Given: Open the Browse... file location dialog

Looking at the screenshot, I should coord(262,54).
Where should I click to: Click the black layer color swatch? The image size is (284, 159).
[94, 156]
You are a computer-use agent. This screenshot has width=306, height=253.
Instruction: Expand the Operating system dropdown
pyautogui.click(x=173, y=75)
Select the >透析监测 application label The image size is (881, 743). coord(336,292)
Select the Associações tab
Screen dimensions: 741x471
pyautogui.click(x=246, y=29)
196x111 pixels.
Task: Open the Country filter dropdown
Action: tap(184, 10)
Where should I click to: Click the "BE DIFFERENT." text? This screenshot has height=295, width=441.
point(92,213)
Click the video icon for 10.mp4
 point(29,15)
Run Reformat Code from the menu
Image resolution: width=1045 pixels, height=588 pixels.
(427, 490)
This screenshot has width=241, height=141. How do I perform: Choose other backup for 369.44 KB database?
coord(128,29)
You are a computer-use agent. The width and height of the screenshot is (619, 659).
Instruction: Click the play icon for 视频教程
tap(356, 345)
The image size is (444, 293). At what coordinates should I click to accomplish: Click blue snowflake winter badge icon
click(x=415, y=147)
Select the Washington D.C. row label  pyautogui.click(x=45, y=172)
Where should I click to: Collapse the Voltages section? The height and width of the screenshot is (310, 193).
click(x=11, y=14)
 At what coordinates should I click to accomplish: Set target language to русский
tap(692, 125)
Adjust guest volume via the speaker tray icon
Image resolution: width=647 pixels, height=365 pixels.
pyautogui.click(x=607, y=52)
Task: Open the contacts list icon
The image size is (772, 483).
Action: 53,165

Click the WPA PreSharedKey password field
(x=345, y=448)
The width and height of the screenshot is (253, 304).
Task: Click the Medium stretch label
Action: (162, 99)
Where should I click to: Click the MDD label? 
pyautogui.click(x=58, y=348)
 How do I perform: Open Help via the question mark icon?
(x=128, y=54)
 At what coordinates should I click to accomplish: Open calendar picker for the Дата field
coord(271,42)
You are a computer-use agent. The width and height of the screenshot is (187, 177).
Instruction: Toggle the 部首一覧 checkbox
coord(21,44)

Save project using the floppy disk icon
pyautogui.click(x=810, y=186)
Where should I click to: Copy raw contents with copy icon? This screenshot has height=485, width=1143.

________________

* Required work *
Find every line in the records above that holds the word "agent", and copy each one.

* Response area *
You are a computer-use agent. This screenshot has width=306, height=253.
You are a computer-use agent. The width and height of the screenshot is (619, 659).
You are a computer-use agent. The width and height of the screenshot is (187, 177).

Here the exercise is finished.